• ABOUT THIS TASK
The whole of the material needs to be repeated exactly, line for line.

• DATA FOR PROCESSING
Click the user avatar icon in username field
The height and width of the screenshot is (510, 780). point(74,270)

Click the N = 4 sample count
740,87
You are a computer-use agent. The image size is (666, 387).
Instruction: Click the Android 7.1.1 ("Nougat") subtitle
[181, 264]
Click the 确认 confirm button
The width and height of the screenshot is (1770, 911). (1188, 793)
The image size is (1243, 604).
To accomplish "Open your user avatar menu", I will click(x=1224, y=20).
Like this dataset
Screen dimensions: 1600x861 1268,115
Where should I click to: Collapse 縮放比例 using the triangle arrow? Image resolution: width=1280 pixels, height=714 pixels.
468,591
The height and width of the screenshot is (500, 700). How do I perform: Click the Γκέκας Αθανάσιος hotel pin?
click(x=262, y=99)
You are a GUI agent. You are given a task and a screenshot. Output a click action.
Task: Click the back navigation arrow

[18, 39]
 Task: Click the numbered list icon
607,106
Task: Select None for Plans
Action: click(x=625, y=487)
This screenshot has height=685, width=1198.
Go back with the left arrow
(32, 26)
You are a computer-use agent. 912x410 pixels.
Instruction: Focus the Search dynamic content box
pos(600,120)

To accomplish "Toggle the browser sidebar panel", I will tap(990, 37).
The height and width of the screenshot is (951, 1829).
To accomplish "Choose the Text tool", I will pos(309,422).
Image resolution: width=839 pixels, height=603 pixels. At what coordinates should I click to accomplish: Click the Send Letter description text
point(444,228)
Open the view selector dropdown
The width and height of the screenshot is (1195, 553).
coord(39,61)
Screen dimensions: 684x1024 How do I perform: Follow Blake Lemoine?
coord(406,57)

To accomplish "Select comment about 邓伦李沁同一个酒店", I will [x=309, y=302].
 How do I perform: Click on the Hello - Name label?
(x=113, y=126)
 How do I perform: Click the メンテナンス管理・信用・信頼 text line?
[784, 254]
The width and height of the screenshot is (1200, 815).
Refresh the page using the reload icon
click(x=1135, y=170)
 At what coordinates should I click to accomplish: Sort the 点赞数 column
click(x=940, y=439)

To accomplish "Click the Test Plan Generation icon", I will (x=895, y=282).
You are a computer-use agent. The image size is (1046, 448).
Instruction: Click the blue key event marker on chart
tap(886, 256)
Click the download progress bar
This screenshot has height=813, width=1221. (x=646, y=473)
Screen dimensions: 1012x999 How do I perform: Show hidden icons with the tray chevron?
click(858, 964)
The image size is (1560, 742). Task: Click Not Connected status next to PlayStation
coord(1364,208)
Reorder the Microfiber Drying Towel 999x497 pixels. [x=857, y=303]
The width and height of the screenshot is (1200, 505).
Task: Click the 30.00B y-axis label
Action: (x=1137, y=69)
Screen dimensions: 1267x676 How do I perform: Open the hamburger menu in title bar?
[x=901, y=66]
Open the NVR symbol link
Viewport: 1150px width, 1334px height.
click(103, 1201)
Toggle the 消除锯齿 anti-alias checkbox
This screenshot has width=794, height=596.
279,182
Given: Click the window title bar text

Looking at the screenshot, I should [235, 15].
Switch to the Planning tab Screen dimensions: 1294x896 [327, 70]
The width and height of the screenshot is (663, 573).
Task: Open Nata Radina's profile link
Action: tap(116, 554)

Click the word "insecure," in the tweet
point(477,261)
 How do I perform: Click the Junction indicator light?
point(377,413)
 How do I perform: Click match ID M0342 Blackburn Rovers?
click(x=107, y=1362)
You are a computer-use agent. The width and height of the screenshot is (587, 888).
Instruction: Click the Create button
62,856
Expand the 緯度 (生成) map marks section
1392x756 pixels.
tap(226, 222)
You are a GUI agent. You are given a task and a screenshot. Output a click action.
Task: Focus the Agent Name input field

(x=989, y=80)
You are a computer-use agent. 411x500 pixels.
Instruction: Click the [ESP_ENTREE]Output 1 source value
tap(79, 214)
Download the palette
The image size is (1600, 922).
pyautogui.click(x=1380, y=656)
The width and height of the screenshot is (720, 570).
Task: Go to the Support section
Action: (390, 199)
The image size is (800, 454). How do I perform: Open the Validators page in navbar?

• TASK OUTPUT
Click the user avatar icon in username field
The height and width of the screenshot is (510, 780). point(74,270)

Click the N = 4 sample count
740,87
You are a computer-use agent. The image size is (666, 387).
Instruction: Click the Android 7.1.1 ("Nougat") subtitle
[181, 264]
Click the 确认 confirm button
The width and height of the screenshot is (1770, 911). (1188, 793)
The image size is (1243, 604).
To accomplish "Open your user avatar menu", I will click(x=1224, y=20).
Like this dataset
Screen dimensions: 1600x861 1268,115
Where should I click to: Collapse 縮放比例 using the triangle arrow? Image resolution: width=1280 pixels, height=714 pixels.
468,591
The height and width of the screenshot is (500, 700). How do I perform: Click the Γκέκας Αθανάσιος hotel pin?
click(x=262, y=99)
You are a GUI agent. You are given a task and a screenshot. Output a click action.
Task: Click the back navigation arrow

[18, 39]
 Task: Click the numbered list icon
607,106
Task: Select None for Plans
Action: click(x=625, y=487)
This screenshot has height=685, width=1198.
Go back with the left arrow
(32, 26)
You are a computer-use agent. 912x410 pixels.
Instruction: Focus the Search dynamic content box
pos(600,120)

To accomplish "Toggle the browser sidebar panel", I will tap(990, 37).
The height and width of the screenshot is (951, 1829).
To accomplish "Choose the Text tool", I will pos(309,422).
Image resolution: width=839 pixels, height=603 pixels. At what coordinates should I click to accomplish: Click the Send Letter description text
point(444,228)
Open the view selector dropdown
The width and height of the screenshot is (1195, 553).
coord(39,61)
Screen dimensions: 684x1024 How do I perform: Follow Blake Lemoine?
coord(406,57)

To accomplish "Select comment about 邓伦李沁同一个酒店", I will [x=309, y=302].
 How do I perform: Click on the Hello - Name label?
(x=113, y=126)
 How do I perform: Click the メンテナンス管理・信用・信頼 text line?
[784, 254]
The width and height of the screenshot is (1200, 815).
Refresh the page using the reload icon
click(x=1135, y=170)
 At what coordinates should I click to accomplish: Sort the 点赞数 column
click(x=940, y=439)

To accomplish "Click the Test Plan Generation icon", I will (x=895, y=282).
You are a computer-use agent. The image size is (1046, 448).
Instruction: Click the blue key event marker on chart
tap(886, 256)
Click the download progress bar
This screenshot has height=813, width=1221. (x=646, y=473)
Screen dimensions: 1012x999 How do I perform: Show hidden icons with the tray chevron?
click(858, 964)
The image size is (1560, 742). Task: Click Not Connected status next to PlayStation
coord(1364,208)
Reorder the Microfiber Drying Towel 999x497 pixels. [x=857, y=303]
The width and height of the screenshot is (1200, 505).
Task: Click the 30.00B y-axis label
Action: (x=1137, y=69)
Screen dimensions: 1267x676 How do I perform: Open the hamburger menu in title bar?
[x=901, y=66]
Open the NVR symbol link
Viewport: 1150px width, 1334px height.
click(103, 1201)
Toggle the 消除锯齿 anti-alias checkbox
This screenshot has width=794, height=596.
279,182
Given: Click the window title bar text

Looking at the screenshot, I should [235, 15].
Switch to the Planning tab Screen dimensions: 1294x896 [327, 70]
The width and height of the screenshot is (663, 573).
Task: Open Nata Radina's profile link
Action: tap(116, 554)

Click the word "insecure," in the tweet
point(477,261)
 How do I perform: Click the Junction indicator light?
point(377,413)
 How do I perform: Click match ID M0342 Blackburn Rovers?
click(x=107, y=1362)
You are a computer-use agent. The width and height of the screenshot is (587, 888).
Instruction: Click the Create button
62,856
Expand the 緯度 (生成) map marks section
1392x756 pixels.
tap(226, 222)
You are a GUI agent. You are given a task and a screenshot. Output a click action.
Task: Focus the Agent Name input field

(x=989, y=80)
You are a computer-use agent. 411x500 pixels.
Instruction: Click the [ESP_ENTREE]Output 1 source value
tap(79, 214)
Download the palette
The image size is (1600, 922).
pyautogui.click(x=1380, y=656)
The width and height of the screenshot is (720, 570).
Task: Go to the Support section
Action: (390, 199)
The image size is (800, 454). How do I perform: Open the Validators page in navbar?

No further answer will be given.